BEGIN

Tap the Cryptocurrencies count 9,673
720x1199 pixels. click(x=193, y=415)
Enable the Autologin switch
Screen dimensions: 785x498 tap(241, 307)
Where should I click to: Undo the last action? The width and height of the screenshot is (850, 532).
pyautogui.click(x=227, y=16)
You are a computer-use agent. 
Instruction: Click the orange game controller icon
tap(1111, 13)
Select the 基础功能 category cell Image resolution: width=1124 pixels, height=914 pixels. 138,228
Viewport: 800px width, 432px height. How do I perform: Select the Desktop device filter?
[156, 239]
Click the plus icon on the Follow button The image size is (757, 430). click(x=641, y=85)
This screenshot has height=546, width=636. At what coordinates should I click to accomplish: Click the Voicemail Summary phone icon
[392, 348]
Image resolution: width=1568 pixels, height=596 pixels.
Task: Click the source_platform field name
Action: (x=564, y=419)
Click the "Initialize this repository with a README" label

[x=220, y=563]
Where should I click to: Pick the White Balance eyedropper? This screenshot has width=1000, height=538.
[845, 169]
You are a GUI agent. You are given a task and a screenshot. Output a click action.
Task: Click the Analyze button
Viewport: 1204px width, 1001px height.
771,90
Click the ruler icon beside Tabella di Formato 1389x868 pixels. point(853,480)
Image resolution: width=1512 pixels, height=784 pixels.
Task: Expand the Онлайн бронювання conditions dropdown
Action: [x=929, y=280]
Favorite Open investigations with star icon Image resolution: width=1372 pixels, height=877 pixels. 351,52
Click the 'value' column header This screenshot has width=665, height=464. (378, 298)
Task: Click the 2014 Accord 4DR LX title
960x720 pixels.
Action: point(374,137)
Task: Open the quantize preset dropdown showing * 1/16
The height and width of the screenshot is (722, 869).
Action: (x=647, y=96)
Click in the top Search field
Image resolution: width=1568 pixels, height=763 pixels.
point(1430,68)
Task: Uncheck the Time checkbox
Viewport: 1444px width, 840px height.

END

**WHAT IS NEEDED**
Within the material above, find the lines that contain the word "agent"; copy them.

**TASK RESULT**
You are a computer-use agent. 
You are a GUI agent. You are given a task and a screenshot. Output a click action.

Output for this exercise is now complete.